Woodbridge and Woodforde were inducted in the Australian Tennis Hall of Fame in 2010.
They also joined the International Tennis Hall of Fame that same year.
Best memory: "First time playing at Wimbledon for sure."
Best win: "Olympic Games gold medal in the men's double at Atlanta in 1996."
Toughest opponent: "Definitely Andre Agassi.

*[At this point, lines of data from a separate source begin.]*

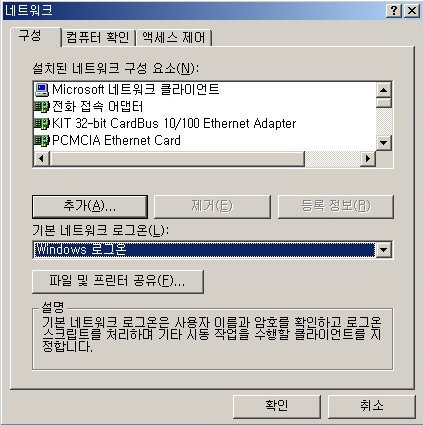Open the 기본 네트워크 로그온 dropdown arrow
The width and height of the screenshot is (423, 425).
click(x=383, y=250)
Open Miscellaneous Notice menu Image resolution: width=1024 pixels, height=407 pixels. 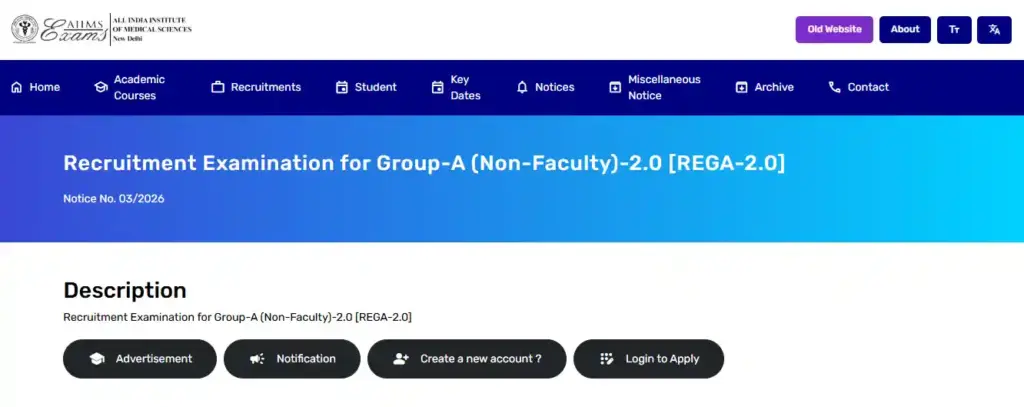663,87
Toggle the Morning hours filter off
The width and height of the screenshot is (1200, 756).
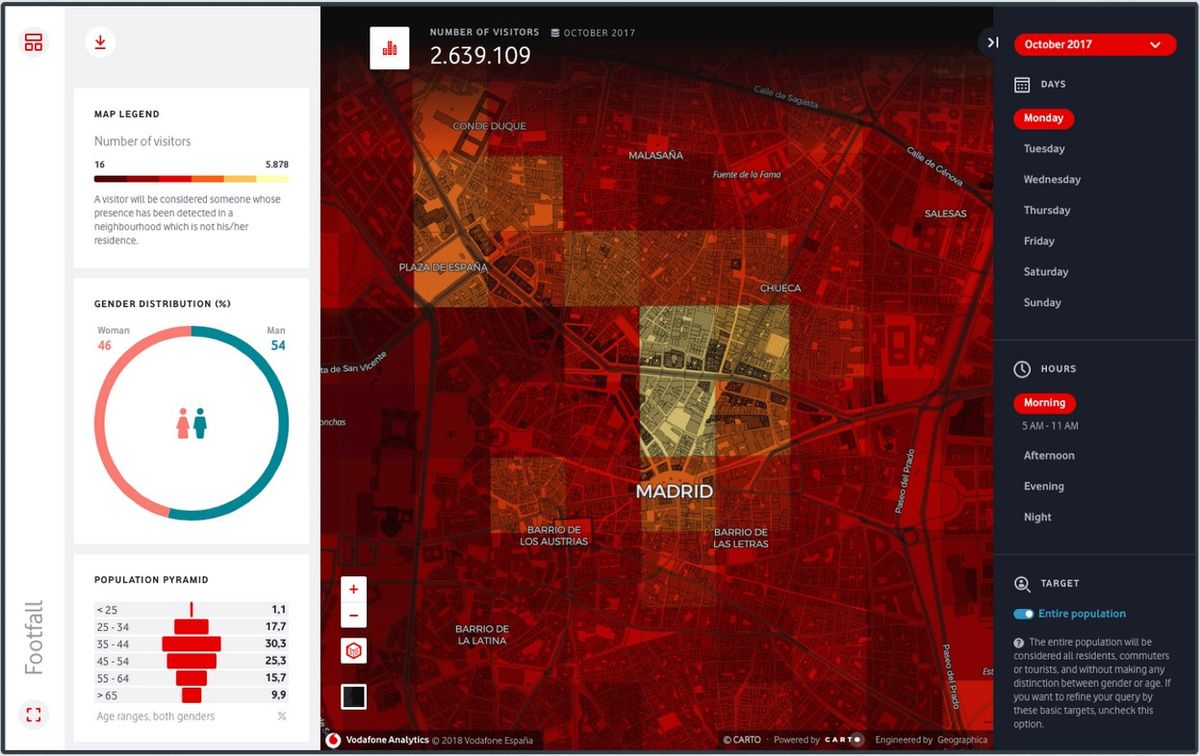coord(1044,402)
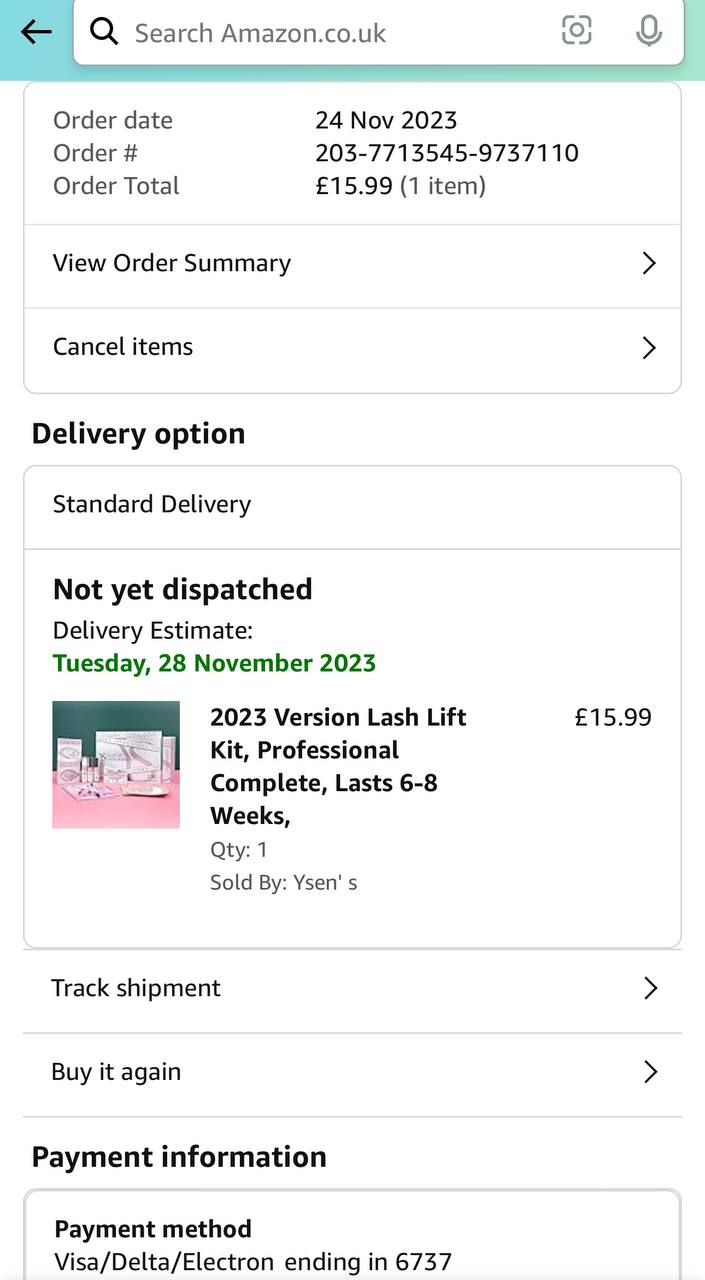705x1280 pixels.
Task: Tap the Track shipment chevron arrow
Action: click(650, 989)
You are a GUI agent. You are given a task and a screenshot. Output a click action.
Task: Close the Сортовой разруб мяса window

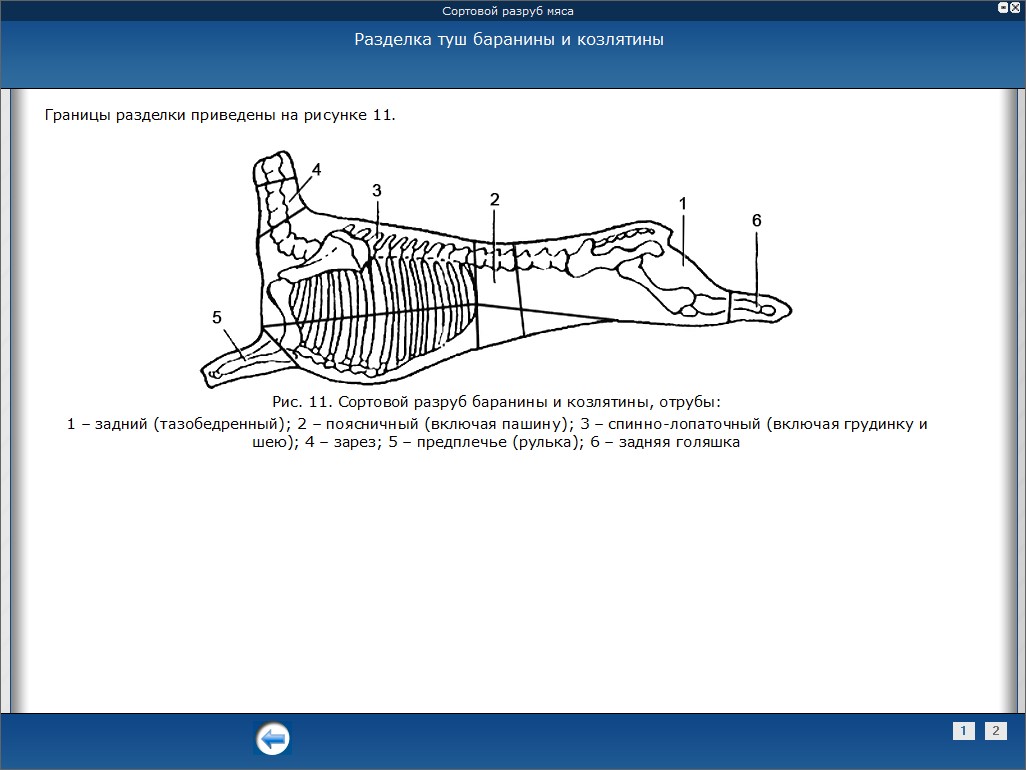[1016, 8]
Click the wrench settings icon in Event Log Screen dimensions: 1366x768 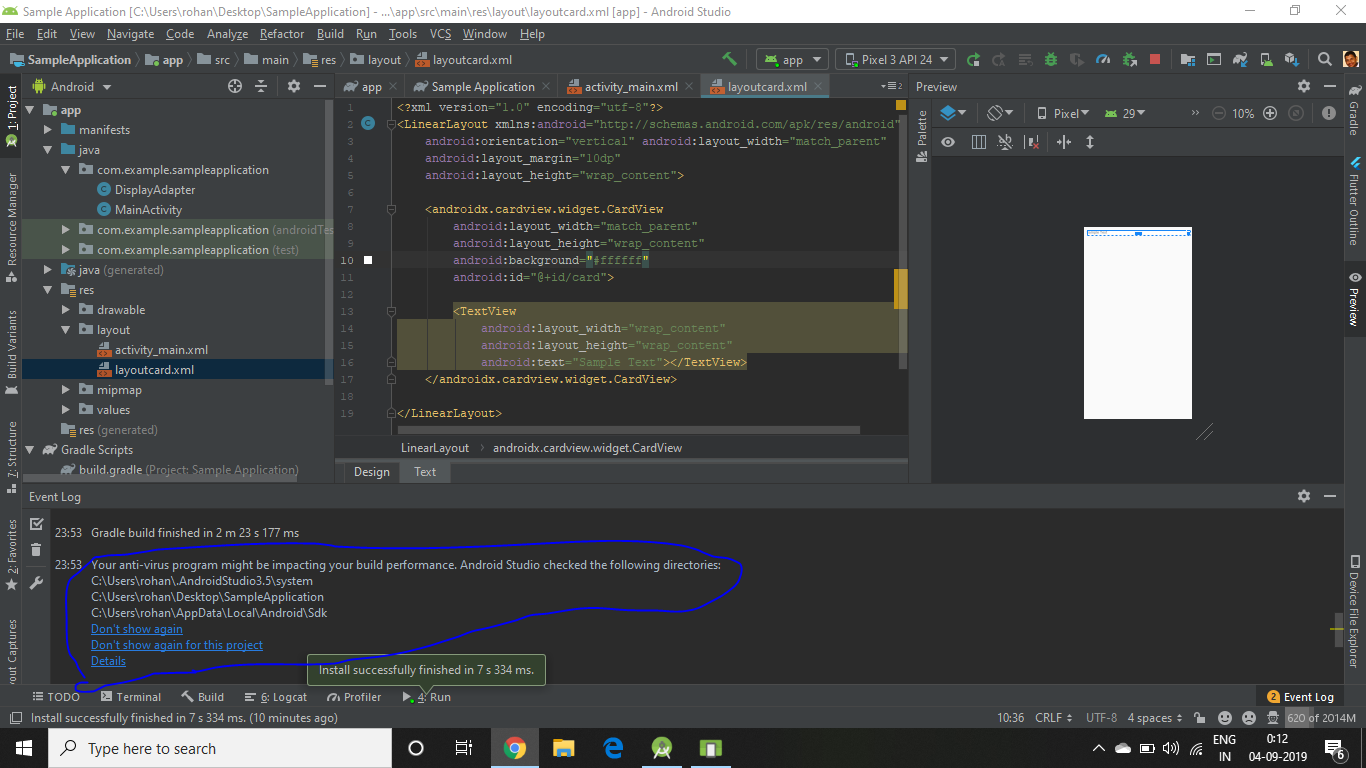36,583
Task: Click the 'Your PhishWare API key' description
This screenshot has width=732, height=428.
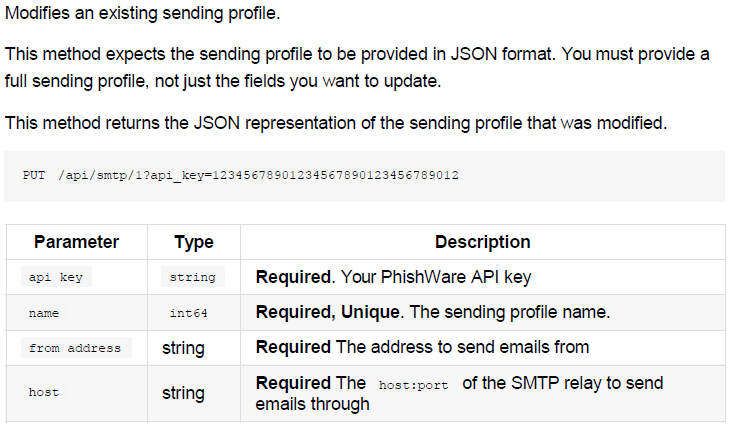Action: click(436, 277)
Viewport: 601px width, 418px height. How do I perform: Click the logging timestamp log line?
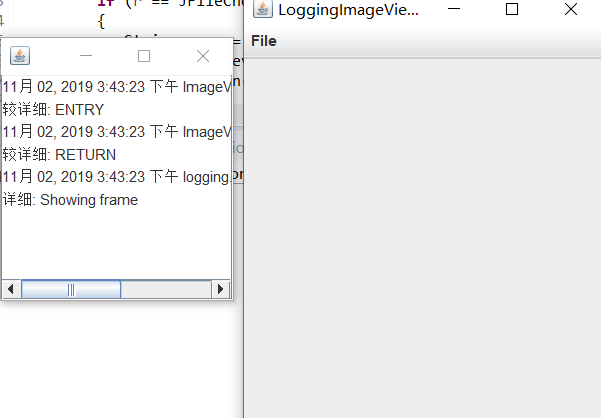coord(117,177)
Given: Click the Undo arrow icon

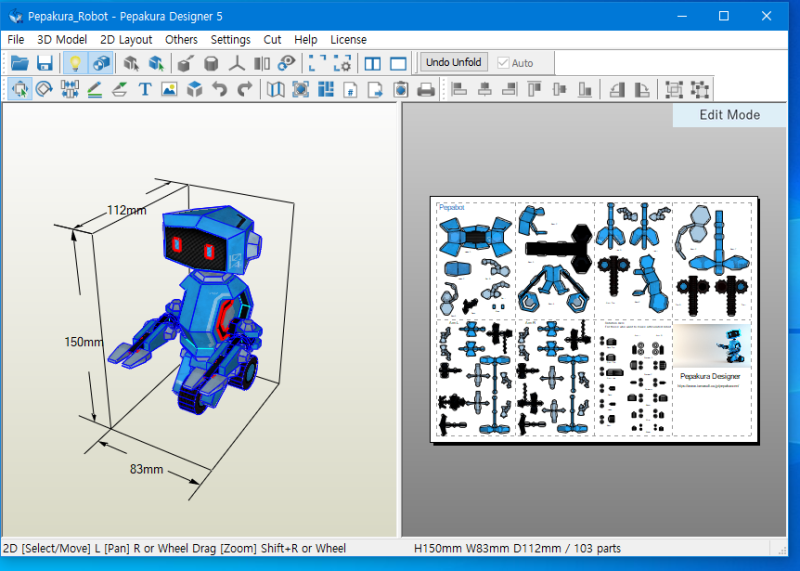Looking at the screenshot, I should tap(220, 89).
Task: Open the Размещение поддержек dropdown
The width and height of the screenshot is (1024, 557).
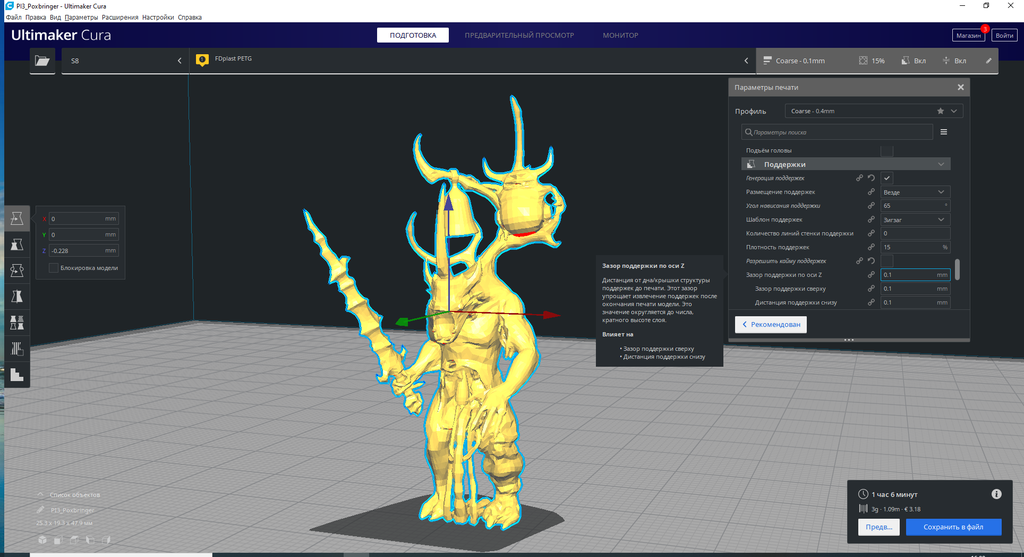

My game seemed to play right into his strengths."
Worst injury: "I had an elbow injury that was pretty constant for about two years."
TOUGH TIMES AHEAD FOR TOMIC
TODD Woodbridge expects a tough couple of months for returning Australian tennis player Bernard Tomic.
Tomic suffered a humiliating defeat in what was the fastest loss in ATP Tour history last week.
He lost 6-0 6-1 in 28 minutes, 20 seconds to Finn Jarkko Nieminen.
The 21-year-old was playing for the first time since an injury retirement against Rafael Nadal in the first round of the Australian Open.
"He should have never played in that tournament," Woodbridge said.
"It was way too early to come back from that hip surgery and it's not good for his confidence.
"We've seen what he is capable of and that result is not a reflection of the work he puts in."
Tomic is one of several Australian players Woodbridge has helped mentor in recent years.
He believes Tomic will benefit from having Pat Rafter and Tony Roche around him.
"Bernie obviously gets a lot of press about his father (John Tomic)," Woodbridge said.
"There is nothing he can really do about that and his dad will always be there.
"I've had a lot to do with his dad and family and everyone has his best interests at heart.
"I wasn't in the team of people that decided he should play (last week) but obviously it was the wrong decision."
Woodbridge is expecting a bumper year for Novak Djokovic and Roger Federer.
Djokovic had an impressive 6-3 6-3 win against world number one Rafael Nadal in the Sony Open at Miami on Sunday.
"It will be interesting to see how Novak and (new coach) Boris Becker develop," he said.
"I'm also intrigued to see how Federer goes.
"I wouldn't be surprised to see him win one of the grand slams."